JFE Holdings Inc., Japan’s second-largest steelmaker, is seeking to increase prices next quarter to pass on higher material costs to carmakers and other buyers.

The company plans to increase domestic contract prices by between 3,000 yen ($36) and 5,000 yen a metric ton in the period starting Jan. 1, Tsutomu Yajima, executive vice president at the company’s steel unit, told reporters today in Tokyo. It plans to raise the price of export hot-rolled coils by $100 to $750 a ton, the first increase in three quarters.

Contract prices for iron ore, used to make steel, will increase by $10 to $137 a ton in January to March quarter from the preceding quarter, Yajima said.
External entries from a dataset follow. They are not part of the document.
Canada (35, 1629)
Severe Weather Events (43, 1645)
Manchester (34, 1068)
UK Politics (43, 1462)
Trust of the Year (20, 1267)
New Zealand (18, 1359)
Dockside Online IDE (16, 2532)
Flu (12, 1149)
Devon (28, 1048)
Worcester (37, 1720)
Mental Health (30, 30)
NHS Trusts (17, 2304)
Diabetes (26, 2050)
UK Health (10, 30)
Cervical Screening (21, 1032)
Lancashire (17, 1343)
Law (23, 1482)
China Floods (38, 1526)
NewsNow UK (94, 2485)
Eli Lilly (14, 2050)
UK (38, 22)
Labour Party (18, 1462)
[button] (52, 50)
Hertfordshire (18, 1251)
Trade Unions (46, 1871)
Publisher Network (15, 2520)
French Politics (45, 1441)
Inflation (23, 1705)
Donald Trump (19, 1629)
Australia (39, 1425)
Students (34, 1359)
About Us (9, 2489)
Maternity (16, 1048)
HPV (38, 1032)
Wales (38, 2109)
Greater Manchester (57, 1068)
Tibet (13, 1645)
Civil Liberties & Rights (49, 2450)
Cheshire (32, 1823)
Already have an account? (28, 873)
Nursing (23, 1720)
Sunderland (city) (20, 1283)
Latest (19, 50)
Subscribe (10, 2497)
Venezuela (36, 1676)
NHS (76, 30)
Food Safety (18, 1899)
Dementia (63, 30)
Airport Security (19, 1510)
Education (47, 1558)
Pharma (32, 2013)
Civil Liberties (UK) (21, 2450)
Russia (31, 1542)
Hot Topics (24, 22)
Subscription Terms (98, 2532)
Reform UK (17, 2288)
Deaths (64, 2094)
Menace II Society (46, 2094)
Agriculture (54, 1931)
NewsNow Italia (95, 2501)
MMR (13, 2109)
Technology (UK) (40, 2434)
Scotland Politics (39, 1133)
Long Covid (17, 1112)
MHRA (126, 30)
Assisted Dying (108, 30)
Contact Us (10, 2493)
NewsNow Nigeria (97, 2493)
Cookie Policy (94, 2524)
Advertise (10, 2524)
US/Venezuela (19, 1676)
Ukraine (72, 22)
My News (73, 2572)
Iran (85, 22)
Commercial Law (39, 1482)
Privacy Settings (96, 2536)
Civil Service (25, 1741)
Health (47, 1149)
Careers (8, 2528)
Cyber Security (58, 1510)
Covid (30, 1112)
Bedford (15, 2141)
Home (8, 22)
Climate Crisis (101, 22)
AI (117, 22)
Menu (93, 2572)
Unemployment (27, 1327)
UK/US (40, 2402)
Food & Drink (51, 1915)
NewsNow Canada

BHP Billiton Ltd. is seeking an 8 percent increase in coking coal prices next quarter from Japanese steelmakers, the Nikkei newspaper reported today.

“We haven’t fully covered our costs and will have to ask to increase prices,” Yajima said.

JFE is in final discussion with coking coal suppliers to settle prices for the January quarter, he said, without giving a percentage increase.

The company has been seeking shorter-term contracts with customers after BHP, the world’s largest mining company, abandoned annual pricing on coking coal and iron ore this year in favor of quarterly contracts with steelmakers as spot prices rose.

For domestic customers with six-month contracts, the company plans to raise steel prices by between 1,500 yen and 2,500 yen in the fiscal second half ending March 2011.

JFE shares fell 0.6 percent to 2,673 yen as of 2:52 p.m. on the Tokyo Stock Exchange.